_ФРАГМЕНТ ДОКУМЕНТА_
-- -- --

“ВОЙНА И МИР”-2

Новый фильм В. Тодоровского “Мой сводный брат Франкенштейн” — своеобразный ответ “Войне” А. Балабанова и его же “Брату” и “Брату-2”.

Тот же герой — мальчик, демобилизовавшийся из Чечни и принесший в мирную жизнь лишь навыки ближнего и дальнего боя. То же простое сознание: мир делится на “своих” и “чужих”; “чужих” надо мочить, “своих” — защищать, не спрашивая, хотят они этого или нет. Только у Балабанова подобное сознание было признаком некой спасительной “правды” и “силы”, а у Тодоровского оно — клинический симптом несовместимого с дальнейшей жизнью повреждения психики. И война здесь — не пространство национального самоутверждения, где мы можем показать европейцам и азиатам, чего стоит русский человек, а национальный кошмар, мина замедленного действия, подведенная под хрупкий мир социума.

Казалось бы, с такой пацифистской позицией трудно не согласиться. Однако, по мне, “Франкенштейн” — фильм еще более страшный и безысходный, нежели “Война”, ибо вольно или невольно Тодоровский обнаруживает полную нищету либерализма, гуманизма, пацифизма и прочих цивилизованных “измов” в нашем несчастном сообществе.

Балабанова в “Войне” мир как таковой не интересовал. Несколько дежурных, картонных планов: бездушные чиновники в кабинетах, словно срисованная с плаката семья героического капитана Медведева, бессмысленные друзья-приятели, ненужная девица в постели, мать и отец с их совершенно непонятными отношениями… От всего этого герой при первой возможности убегал туда, где его мироощущение было адекватно реальности, туда, где кругом враги, с которыми надо биться, где рассуждения о правах человека — несусветная ересь и прав тот, кто стреляет первым.

Тодоровский разворачивает конфликт двух типов сознания — милитаристского и гуманно-цивилизованного — исключительно на фоне мирной жизни. Перед нами интеллигентное столичное семейство — папа-физик (Л. Ярмольник), мама-риэлтор (Е. Яковлева), сын-подросток, трогательно лопоухая дочка лет девяти, — на голову которому вдруг сваливается невесть откуда побочный сын и сводный брат по имени Павлик — плод давнего и прочно забытого папиного приключения. Двадцатилетний инвалид войны — нескладный, одноглазый, весь израненный. В отличие от балабановского Ивана, который, как человек вменяемый, понимал, что принятый на войне способ существования как-то территориально локализован, Павлик привозит свою войну в голове, и пространство столичного мегаполиса для него точно так же населено “духами”, полно опасностей и подчинено законам прифронтовой полосы, как какой-нибудь Ножай-Юрт.

-- -- --

_ЛИСТИНГ ДАННЫХ_
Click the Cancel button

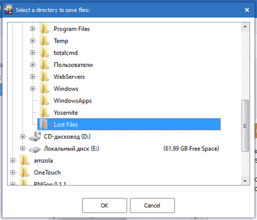click(152, 206)

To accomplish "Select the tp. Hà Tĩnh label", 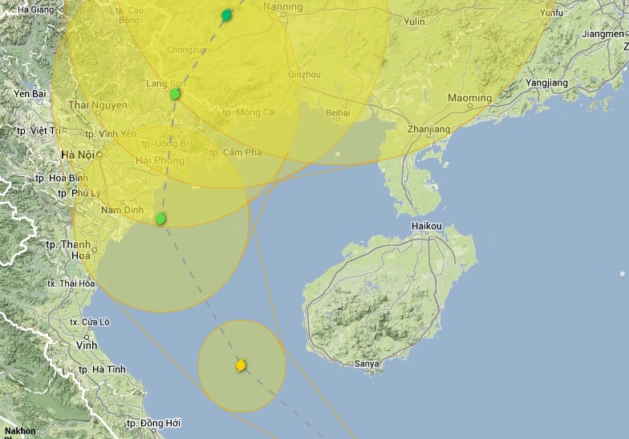I will [103, 369].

-- -- --

_УСЛОВИЕ ЗАДАНИЯ_
Сократите абзац рецензии на фильм «Мой сводный брат Франкенштейн», который начинается словами «Тодоровский разворачивает конфликт». Оформите его в виде списка и сохраните основные факты.

_ОТВЕТ_
- Тодоровский показывает конфликт милитаристского и гуманно-цивилизованного сознания только на фоне мирной жизни.
- В центре фильма интеллигентное столичное семейство: папа-физик (Л. Ярмольник), мама-риэлтор (Е. Яковлева), сын-подросток и дочка лет девяти.
- На семью неожиданно сваливается Павлик. Он побочный сын отца от давнего, прочно забытого приключения и сводный брат его детей.
- Павлику двадцать лет, он инвалид войны: нескладный, одноглазый, весь израненный.
- Балабановский Иван понимал, что военный способ существования территориально локализован. Павлик же привозит войну в голове: столичный мегаполис для него населен «духами», полон опасностей и подчинен законам прифронтовой полосы.